The government’s economic policies are under close scrutiny as the economy falters and bond market vultures gather. Clearly, things are not quite going to plan. The apparent stability offered by Labour that many investors and businesses clamoured for after years of drama under the Conservatives has not materialised.
But strip away the noise, and allowing for some unfortunate early missteps, the fact remains that the government has a plan to grow and decarbonise the economy and it will be a tragedy if it allows itself to be blown off course.
The plan is based on a simple, but widely held, diagnosis that we don’t invest enough and that this needs to change if we are to have a successful, modern and green economy. The real question is to do with how much conviction the government is following through on this analysis, and whether it will deliver results in time for it to be re-elected and avoid the fate of US president Joe Biden, whose programme of green spending is set to produce jobs and green growth just in time to benefit the climate sceptic Donald Trump.
More public investment in the past would have given us growth
Labour blames chronically low investment for the UK’s dismal productivity performance over the last two decades. Had we managed even OECD average levels of public investment over the past 20 years (around 3.7 per cent of GDP a year, 50 per cent higher than the UK), we would have invested around £500 billion more (in 2022 prices). Investing more to tackle our crumbling infrastructure, decarbonise power generation and modernise the transport system requires spending more upfront. But the payoff will be stronger and greener longer term growth.

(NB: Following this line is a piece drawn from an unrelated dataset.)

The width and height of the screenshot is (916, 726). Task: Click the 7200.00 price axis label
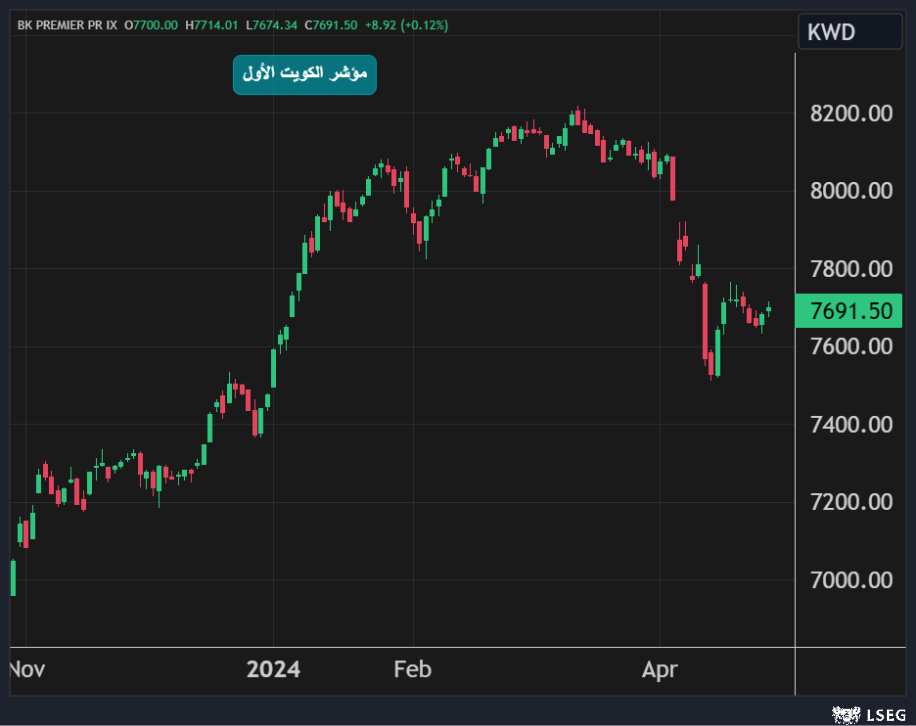pyautogui.click(x=850, y=502)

The government has sometimes been hesitant about reversing this investment drought. In the months before last year’s election it gutted its Green Prosperity Plan for £28 billion of annual investment, as it judged this to be incompatible with its fiscal rules. Chancellor Rachel Reeves also announced public sector pay increases alongside initial cuts to capital investment.
Although the October 2024 budget reversed course with a large cash increase in spending on infrastructure, this still barely maintains the level of capital spending as a share of GDP. A post-budget spike in gilt yields reflected market nervousness over whether this will lift trend GDP. Recent bad news on growth and inflation has seen these jitters re-emerge.
Investment advocates hope changes made last year to how the Office for Budget Responsibility (OBR) appraises the growth impact of extra investment could allow for more to be spent within the fiscal rules.
The government needs a stronger line on green investment
Labour needs to decide what it thinks about green investment. Is it purely to deliver net zero, or growth as well? Advocates of ‘investing your way to growth’ face entrenched scepticism within economics, including the Treasury.
Some historical studies suggest that only an eighth of the increase in US GDP per worker in the first half of the 20th century was due to increased capital investment. On this basis, given the enormous size of the UK’s capital stock – estimated by the ONS at £3.5 trillion – it would take a lot of capital spending to achieve even a minor increase in growth. Investment also diverts money from consumption, which can run up against the preferences of individuals and firms and may have a negative short term impact on growth.
But this may be overplaying the problem and ignoring the context. First, the effect of investment on growth is compounded over time, so it pays to start early, and any large impact takes time to occur. But it does occur.
If, for example, the UK had achieved that £500 billion investment, our analysis suggests we could have built over 150GW of offshore wind, along with the interconnectors necessary for electricity export to the EU. By 2030, accounting for the expected electrification of heat and transport, this would be enough to return the UK to being a net energy exporter, supplying a sixth of the EU’s total electricity demand. Put another way, the UK would, by then, be exporting more power than either France or Germany consumes, making electricity a large export earner for the UK.
Second, investment sceptics take an overly static view of the economy that ignores key spillovers and underplays the dynamism of the technological and environmental transformations underway. Many green industries are new and embody a lot of emerging technologies. Investing in these provides learning opportunities that are greater than from the established technologies they replace.
Renewable energy investment is wasted without supportive reforms
The growth effect does not, therefore, come only from the investment itself but also from improving productivity. This is reflected in the sharply falling costs of renewables and plunging estimates of the annualised resource costs of getting to net zero.
Still, the government needs to be selective about where it invests if it wants growth as well as decarbonisation. More renewable energy generating capacity will be wasted in the absence of improvements to the grid. Other reforms are needed as well, particularly on planning.
It would help to foster more urgency around the green investment case if the Treasury, OBR and Climate Change Committee could co-ordinate more about what investment is needed, whether it can be accommodated by the fiscal rules and its wider economic impact.
Raising growth is hard. More green capital spending will be difficult and is no panacea. But the government is right to try.